Say I search with the following statement:

    "my_suggestion": {
>         "text": "ni",
>         "completion": {
>             "field": "my_name_for_sug"
>         }
>     }

And get the following results:

 "my_suggestion" : [ {
    "text" : "ni",
    "offset" : 0,
    "length" : 2,
    "options" : [ {
      "text" : "Nine West",
      "score" : 329.0
    }, {
      "text" : "Nine West ",
      "score" : 329.0
    }, {
      "text" : "Nike",
      "score" : 295.0
    }, {
      "text" : "NINE WEST",
      "score" : 168.0
    }, {
      "text" : "NINE WEST ",
      "score" : 168.0
    } ]
  } ],

So the question is how can I merge or aggregate the same results like "NINE WEST" and "NINE WEST ".

the mapping is:

    "my_name_for_sug": {
         "type": "completion"
        ,"analyzer": "ik_max_word"
        ,"search_analyzer": "ik_max_word"
        ,"payloads": true
        ,"preserve_separators": false  
    }

where ik_max_word is an chinese-specific analyzer, and it can do the standard analyzer's job.

Thanks

1

1 Answers

0
votes

Elastic Suggesters automatically de-duplicate same output (at least till 2.x).
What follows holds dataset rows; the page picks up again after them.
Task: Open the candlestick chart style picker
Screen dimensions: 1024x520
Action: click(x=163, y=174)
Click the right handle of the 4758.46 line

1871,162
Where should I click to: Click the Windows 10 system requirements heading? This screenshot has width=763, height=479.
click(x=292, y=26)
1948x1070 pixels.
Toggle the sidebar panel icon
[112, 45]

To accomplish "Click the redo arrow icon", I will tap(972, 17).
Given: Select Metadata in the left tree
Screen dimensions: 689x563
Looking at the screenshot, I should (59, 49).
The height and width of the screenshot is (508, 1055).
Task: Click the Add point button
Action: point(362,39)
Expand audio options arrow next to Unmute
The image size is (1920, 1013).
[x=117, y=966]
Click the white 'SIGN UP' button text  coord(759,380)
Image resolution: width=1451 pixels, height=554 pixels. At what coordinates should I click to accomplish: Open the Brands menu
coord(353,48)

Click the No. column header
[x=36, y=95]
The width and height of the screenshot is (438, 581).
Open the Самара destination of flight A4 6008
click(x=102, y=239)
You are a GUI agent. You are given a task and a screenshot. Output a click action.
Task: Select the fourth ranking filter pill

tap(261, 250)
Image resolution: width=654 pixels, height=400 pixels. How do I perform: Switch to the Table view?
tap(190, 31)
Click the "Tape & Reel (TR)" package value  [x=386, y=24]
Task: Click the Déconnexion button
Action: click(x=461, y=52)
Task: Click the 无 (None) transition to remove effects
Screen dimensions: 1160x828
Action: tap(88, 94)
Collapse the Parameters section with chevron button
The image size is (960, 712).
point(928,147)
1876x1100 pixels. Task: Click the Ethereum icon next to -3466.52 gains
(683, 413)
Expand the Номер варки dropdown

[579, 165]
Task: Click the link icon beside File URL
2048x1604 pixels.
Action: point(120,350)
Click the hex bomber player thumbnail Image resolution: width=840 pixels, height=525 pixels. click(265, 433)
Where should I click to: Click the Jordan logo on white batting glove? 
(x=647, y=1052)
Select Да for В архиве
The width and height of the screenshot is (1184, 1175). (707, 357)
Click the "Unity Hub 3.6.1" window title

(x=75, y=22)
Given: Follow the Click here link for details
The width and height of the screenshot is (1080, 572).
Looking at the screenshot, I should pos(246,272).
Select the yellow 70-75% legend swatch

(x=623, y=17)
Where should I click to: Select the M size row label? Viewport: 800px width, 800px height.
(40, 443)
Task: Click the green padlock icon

I haven't tried out 5.x yet, and there's some changes in suggesters there. The problem seems to be your index analyzer, which is indexing your documents so that:

"text" : "Nine West", "text" : "Nine West ", "text" : "NINE WEST", "text" : "NINE WEST ", aren't exactly the same. You need to index them using an analyzer which lowercases the tokens, and strips extra spaces etc. Once you do that, you should get de-duplicated output for suggestions, like you want.